== WORK REQUEST ==
Of all the entries below, only the lines from the one with "Expand the tools panel double arrows" up to and including the one with "Open the Exec" are to be duplicated exactly.

== EXERCISE MATERIAL ==
# # #

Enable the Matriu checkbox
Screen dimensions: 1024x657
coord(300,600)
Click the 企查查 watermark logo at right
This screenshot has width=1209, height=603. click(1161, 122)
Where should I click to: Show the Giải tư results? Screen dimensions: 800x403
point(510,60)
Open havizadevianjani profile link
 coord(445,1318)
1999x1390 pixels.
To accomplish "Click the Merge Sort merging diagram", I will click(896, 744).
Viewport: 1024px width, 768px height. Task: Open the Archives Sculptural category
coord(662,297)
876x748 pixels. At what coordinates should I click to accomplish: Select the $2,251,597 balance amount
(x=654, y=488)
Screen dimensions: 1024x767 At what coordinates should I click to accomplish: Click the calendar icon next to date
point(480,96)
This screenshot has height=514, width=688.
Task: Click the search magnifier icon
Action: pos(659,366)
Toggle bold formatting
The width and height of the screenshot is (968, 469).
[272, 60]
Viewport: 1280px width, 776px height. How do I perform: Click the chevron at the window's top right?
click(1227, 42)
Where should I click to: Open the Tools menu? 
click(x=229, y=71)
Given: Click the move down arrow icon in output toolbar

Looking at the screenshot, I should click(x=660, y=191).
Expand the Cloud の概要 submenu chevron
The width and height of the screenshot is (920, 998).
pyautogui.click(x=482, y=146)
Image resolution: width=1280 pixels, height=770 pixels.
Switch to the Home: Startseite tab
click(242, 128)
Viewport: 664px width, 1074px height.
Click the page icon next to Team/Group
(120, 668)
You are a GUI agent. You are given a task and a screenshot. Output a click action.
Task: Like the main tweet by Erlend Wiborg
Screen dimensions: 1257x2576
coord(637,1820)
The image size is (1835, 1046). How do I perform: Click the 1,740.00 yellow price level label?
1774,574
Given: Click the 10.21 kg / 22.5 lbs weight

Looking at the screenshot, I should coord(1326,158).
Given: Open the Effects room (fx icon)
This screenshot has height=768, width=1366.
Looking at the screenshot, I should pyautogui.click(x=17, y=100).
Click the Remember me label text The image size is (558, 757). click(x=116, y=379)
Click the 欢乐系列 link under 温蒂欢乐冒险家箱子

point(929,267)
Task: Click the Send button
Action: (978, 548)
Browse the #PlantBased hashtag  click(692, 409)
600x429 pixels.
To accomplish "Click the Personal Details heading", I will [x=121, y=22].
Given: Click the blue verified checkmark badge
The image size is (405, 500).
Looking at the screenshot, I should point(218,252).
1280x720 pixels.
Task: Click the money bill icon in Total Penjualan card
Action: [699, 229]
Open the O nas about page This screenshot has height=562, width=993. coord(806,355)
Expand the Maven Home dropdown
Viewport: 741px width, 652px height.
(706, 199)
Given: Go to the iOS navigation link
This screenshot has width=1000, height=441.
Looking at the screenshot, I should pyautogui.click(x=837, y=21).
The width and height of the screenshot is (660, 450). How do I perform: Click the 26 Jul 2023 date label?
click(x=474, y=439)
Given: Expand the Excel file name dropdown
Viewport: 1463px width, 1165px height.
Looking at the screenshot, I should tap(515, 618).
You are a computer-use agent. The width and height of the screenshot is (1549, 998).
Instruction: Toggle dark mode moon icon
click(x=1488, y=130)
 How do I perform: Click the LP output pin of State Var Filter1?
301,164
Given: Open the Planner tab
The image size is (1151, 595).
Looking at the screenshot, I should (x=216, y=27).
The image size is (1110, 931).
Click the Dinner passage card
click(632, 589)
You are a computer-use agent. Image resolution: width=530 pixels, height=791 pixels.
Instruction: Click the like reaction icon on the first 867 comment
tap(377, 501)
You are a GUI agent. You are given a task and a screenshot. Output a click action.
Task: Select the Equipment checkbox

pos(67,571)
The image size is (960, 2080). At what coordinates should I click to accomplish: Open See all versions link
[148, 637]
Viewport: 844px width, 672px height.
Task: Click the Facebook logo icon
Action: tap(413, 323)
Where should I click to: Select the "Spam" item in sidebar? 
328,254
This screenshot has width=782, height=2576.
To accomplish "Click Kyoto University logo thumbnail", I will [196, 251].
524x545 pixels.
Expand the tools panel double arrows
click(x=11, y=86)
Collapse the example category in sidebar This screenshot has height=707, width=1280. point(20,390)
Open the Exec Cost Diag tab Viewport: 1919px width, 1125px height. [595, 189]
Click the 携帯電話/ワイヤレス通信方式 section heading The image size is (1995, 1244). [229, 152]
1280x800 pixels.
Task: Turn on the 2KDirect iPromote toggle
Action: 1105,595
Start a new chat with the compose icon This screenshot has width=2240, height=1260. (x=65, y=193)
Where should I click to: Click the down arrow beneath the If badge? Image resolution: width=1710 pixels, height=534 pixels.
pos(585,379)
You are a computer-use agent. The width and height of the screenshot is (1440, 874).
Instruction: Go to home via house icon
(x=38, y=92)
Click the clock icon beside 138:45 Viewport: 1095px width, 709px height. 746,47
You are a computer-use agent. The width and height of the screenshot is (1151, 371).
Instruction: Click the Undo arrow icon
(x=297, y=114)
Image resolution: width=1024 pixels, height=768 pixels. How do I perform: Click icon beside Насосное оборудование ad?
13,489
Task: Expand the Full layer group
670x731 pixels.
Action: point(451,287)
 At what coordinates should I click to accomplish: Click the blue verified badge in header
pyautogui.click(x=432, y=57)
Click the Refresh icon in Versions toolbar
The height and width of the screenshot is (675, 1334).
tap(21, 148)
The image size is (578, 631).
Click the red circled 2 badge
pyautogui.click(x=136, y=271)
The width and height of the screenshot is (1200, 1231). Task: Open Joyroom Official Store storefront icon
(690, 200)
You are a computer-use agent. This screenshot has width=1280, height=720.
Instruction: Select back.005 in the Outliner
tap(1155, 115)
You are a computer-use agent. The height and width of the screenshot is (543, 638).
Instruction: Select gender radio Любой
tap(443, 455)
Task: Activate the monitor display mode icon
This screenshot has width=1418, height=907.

# # #

== ANSWER SPACE ==
Expand the tools panel double arrows
click(x=11, y=86)
Collapse the example category in sidebar This screenshot has height=707, width=1280. point(20,390)
Open the Exec Cost Diag tab Viewport: 1919px width, 1125px height. [595, 189]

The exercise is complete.